Believe it or not, a lot of planning goes into a bar crawl, especially if you want to make it a night to remember. I’ll be highlighting some of the best-known watering hole routes in the country, but before you throw yourself into the deep end, here are some of my top tips:


📲1. Stay Connected – It’s easy when everyone’s having a good time to get carried away and lose your friends (we’ve all done it!). I’d advise making a group chat on WhatsApp. That way you can post the plan for the night and are able to stay in touch if someone strays away.

🍌2. Eat Beforehand – Set yourself up for success with a great meal to line the stomach. For something quick and easy, try having a meal with eggs, oats or even a banana! Going out on an empty stomach is always a bad idea.

🏃🏻‍♂️3. Pace Yourself – It’s easy to go all in at the first bar but remember not to get ahead of yourself… you have a long way to go.

💧4. Stick to One Type of Drink – Mixing could lead to a quick downfall. Don’t be that person that makes everyone else have to go home early. I’d also advise having a glass of water in-between every alcoholic beverage (it work’s wonders!)





Here are a few crowd favourites…



·      There are an impressive 15 stops on the Otley Run in Leeds, therefore it’s not surprising its suggested you start at 3pm.

·      Starting 5 miles out of the city centre, you’ll journey down Otley Road. Starting at Woodies Ale House in Headingly all the way to a crowd favourite, The Dry Dock, a refurbished ship at the heart of the city. The Box bar is also great for sports inspired snacks on route.

·      Groups often travel in fancy dress!
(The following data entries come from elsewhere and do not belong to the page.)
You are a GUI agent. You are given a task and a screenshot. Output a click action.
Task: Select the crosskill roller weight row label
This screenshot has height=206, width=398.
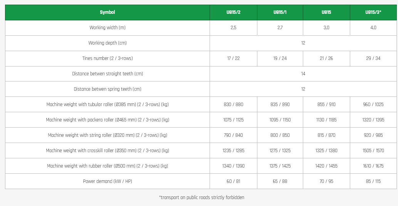pos(107,151)
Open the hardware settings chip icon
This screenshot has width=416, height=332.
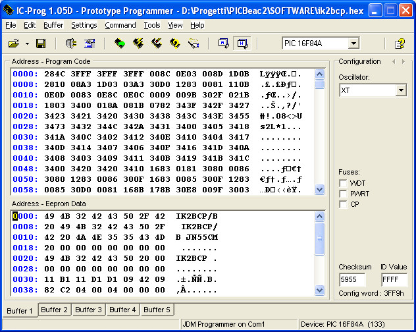click(x=71, y=43)
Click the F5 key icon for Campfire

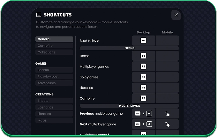(x=143, y=98)
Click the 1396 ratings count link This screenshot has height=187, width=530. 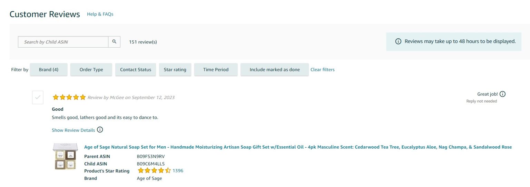pos(178,170)
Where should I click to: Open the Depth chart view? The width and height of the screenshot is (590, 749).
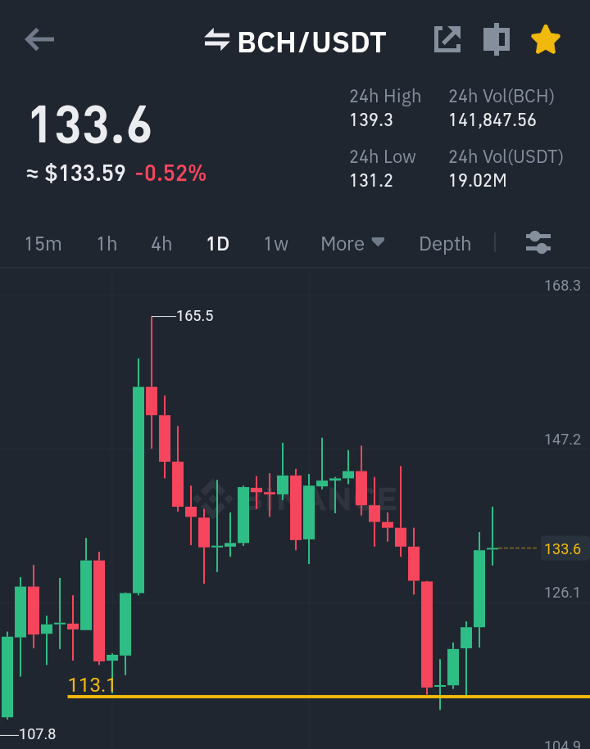pos(445,244)
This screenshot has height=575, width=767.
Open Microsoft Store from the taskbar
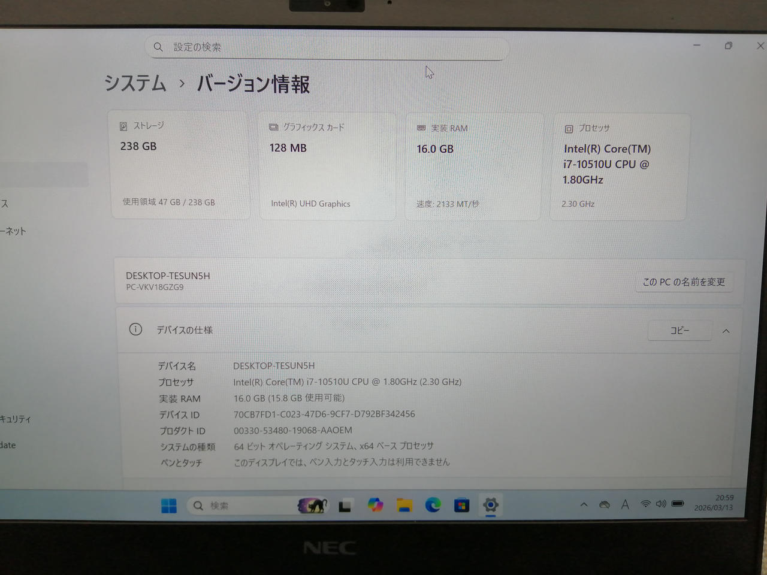pos(461,506)
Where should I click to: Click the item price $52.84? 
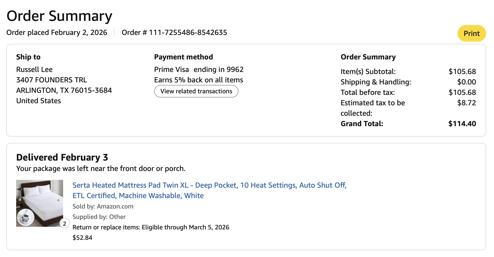coord(82,238)
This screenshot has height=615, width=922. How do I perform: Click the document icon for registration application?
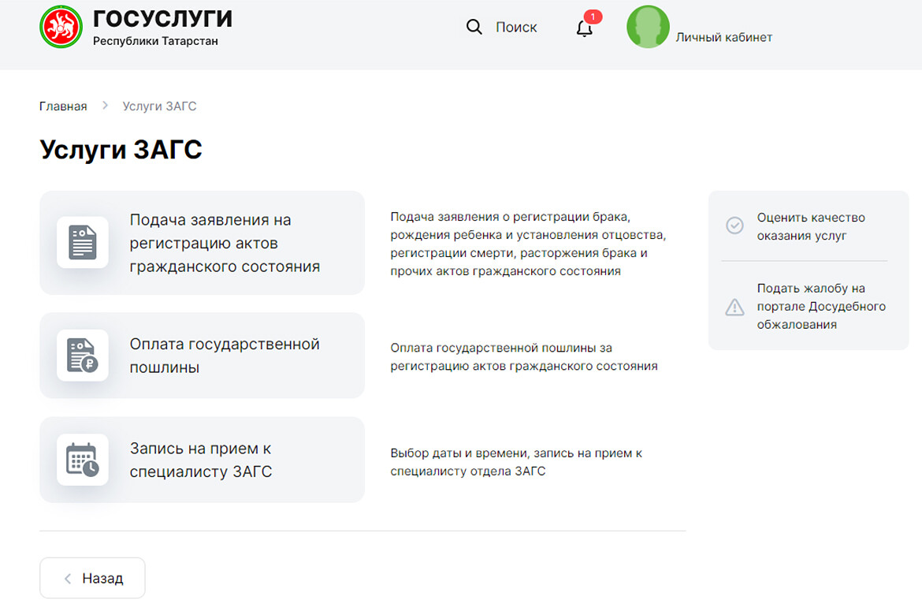point(83,243)
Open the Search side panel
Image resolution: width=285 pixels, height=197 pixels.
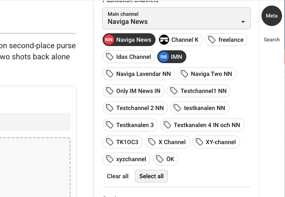[x=272, y=40]
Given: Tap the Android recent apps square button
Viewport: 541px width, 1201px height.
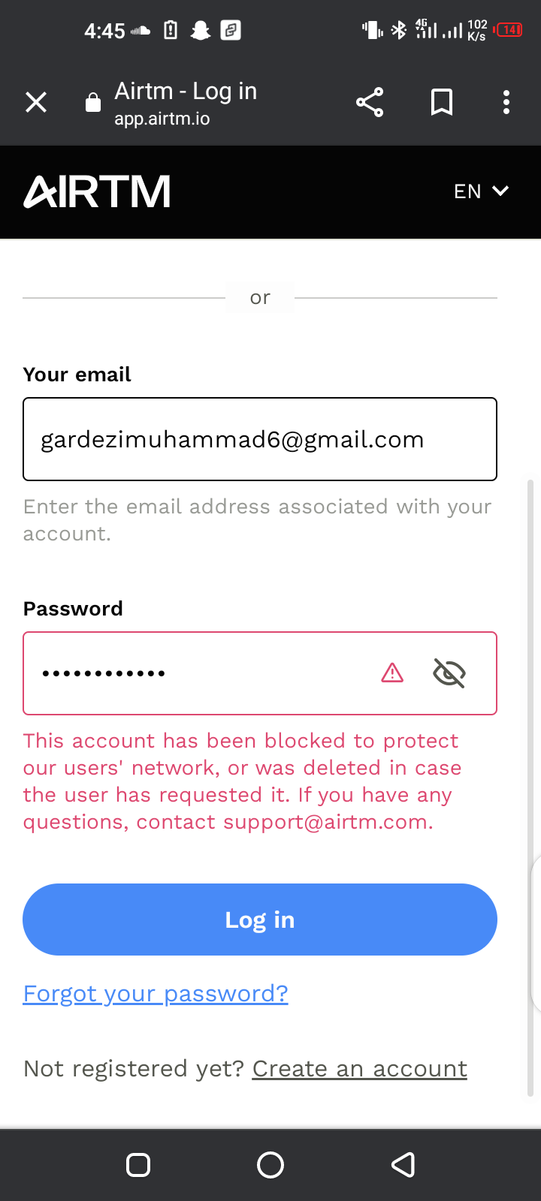Looking at the screenshot, I should point(138,1165).
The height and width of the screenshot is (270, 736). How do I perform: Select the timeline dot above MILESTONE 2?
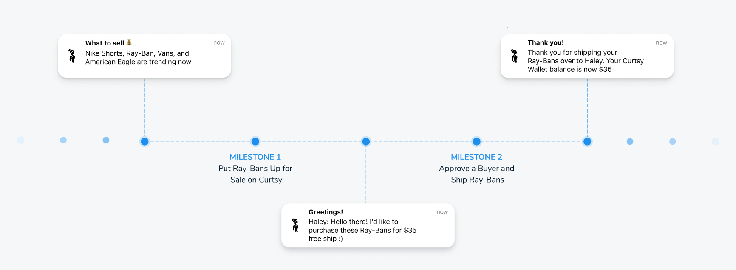tap(477, 141)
Golfers are popular, along with Cowboys & Indians, Smurfs and many more.



·      Created by students, the idea is that six people tie their legs together, with the seventh on “drinks duty”.
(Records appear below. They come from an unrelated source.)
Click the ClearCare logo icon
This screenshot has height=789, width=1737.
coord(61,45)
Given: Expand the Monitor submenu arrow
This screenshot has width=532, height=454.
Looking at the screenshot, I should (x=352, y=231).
·      The team will usually wear a group costume whilst all being tied at the ankle.

·      The route includes on average fifteen locations, including the infamous BarBar and Bodega, ending at Ocean and Rock City.

·      The best part is that students are encouraged to raise money for charity!



·      One of the most extensive crawls you’ll ever come across. Takes you across all twenty-six London streets from the popular board game, including the stations.

·      The crawl is completed in the same order as on the board, starting at Old Kent Road, heading into the city.

·      It’s suggested to start at 11am to finish at 11pm and to only drink half a pint at each location if you want to reach the end without passing out.

·      Hotspots include Ye Olde Cheshire Cheese on Fleet Street, a favourite of Charles Dickens, and Mayfair’s Ye Grapes.



·      Following the subway map under Glasgow city centre, crawlers get off at each one of the fifteen stops and grab a drink at the nearest pub.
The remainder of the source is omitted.